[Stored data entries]
#####
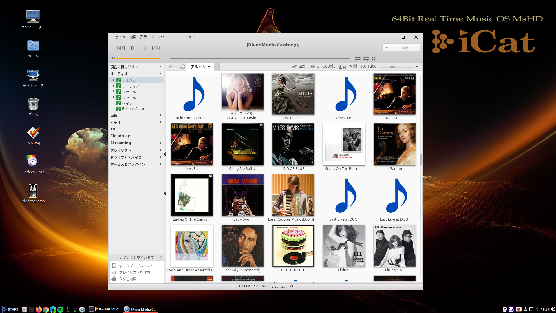Skip to next track button
Screen dimensions: 556x313
click(156, 48)
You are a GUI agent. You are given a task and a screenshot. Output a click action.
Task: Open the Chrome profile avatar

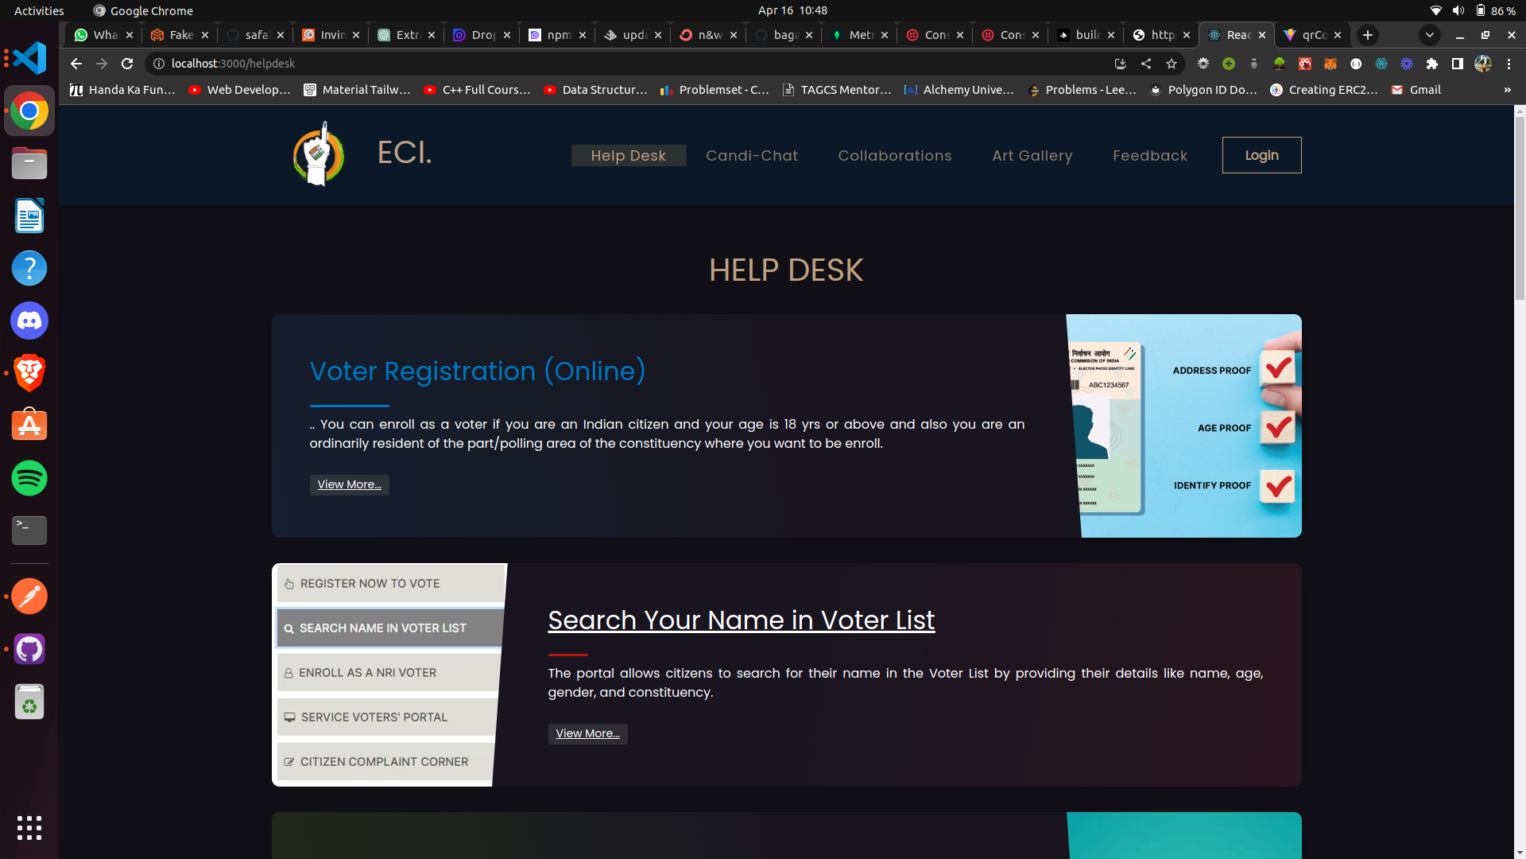pos(1483,64)
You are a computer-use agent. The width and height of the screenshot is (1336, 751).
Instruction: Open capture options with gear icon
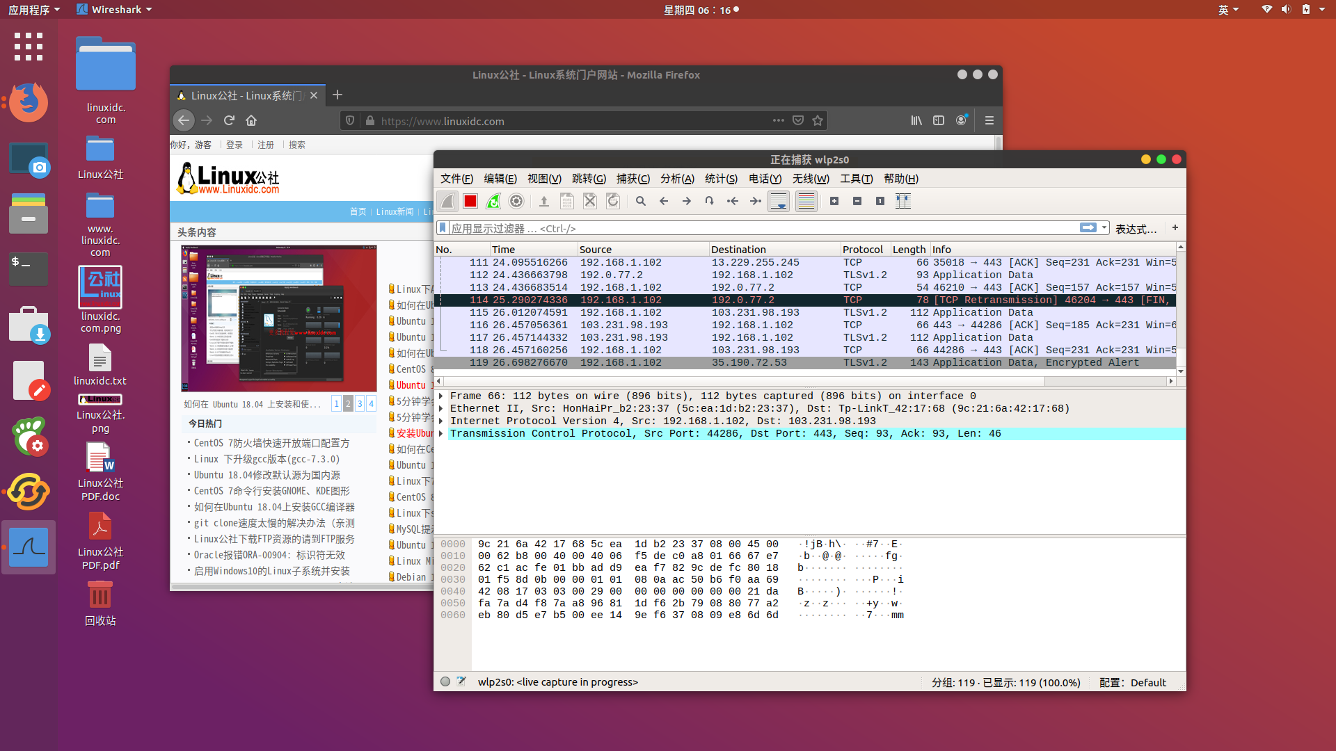click(516, 201)
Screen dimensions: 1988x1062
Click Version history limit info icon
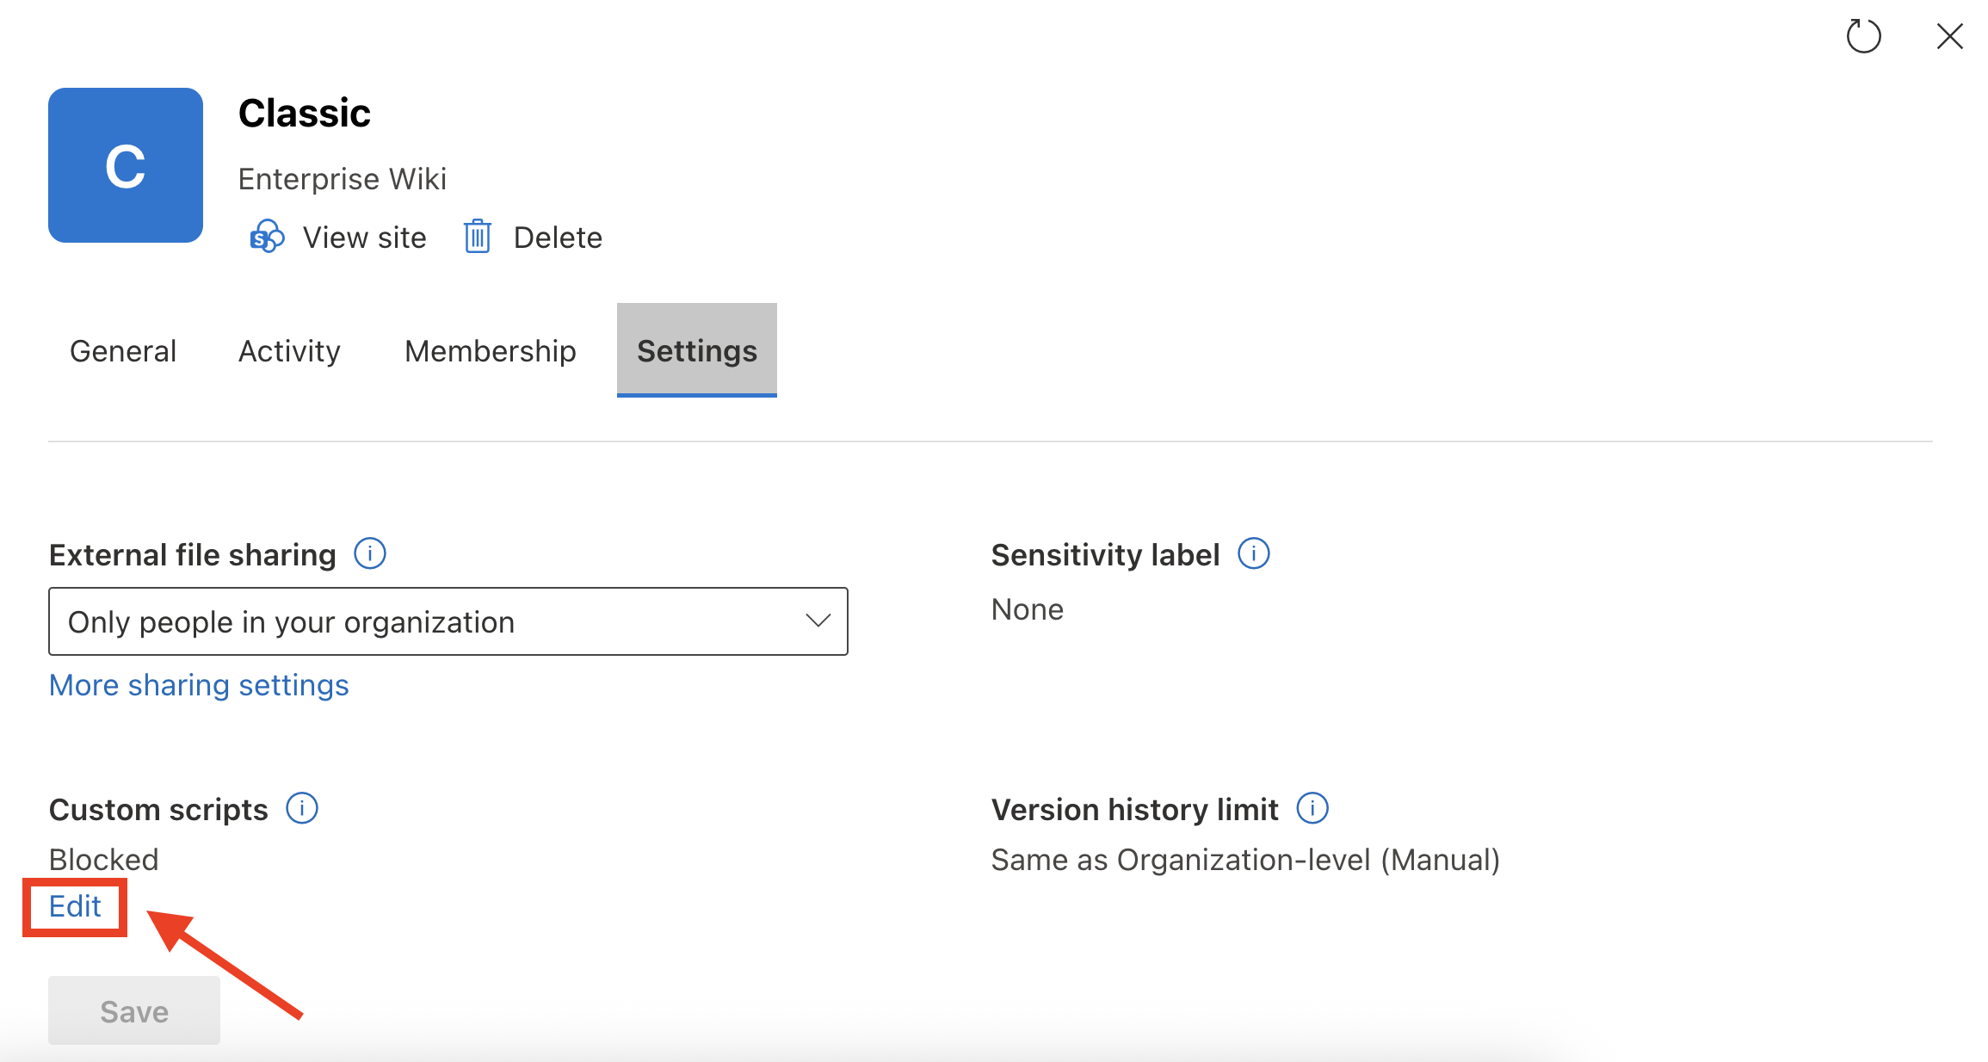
#####
(Your objective)
Every line from the one containing "You are a computer-use" through the end of the entries above, both included, should be extracted exactly, with pictures left out.

(Answer area)
You are a computer-use agent. The width and height of the screenshot is (1336, 751).
Instruction: Open capture options with gear icon
click(516, 201)
Screen dimensions: 1988x1062
Click Version history limit info icon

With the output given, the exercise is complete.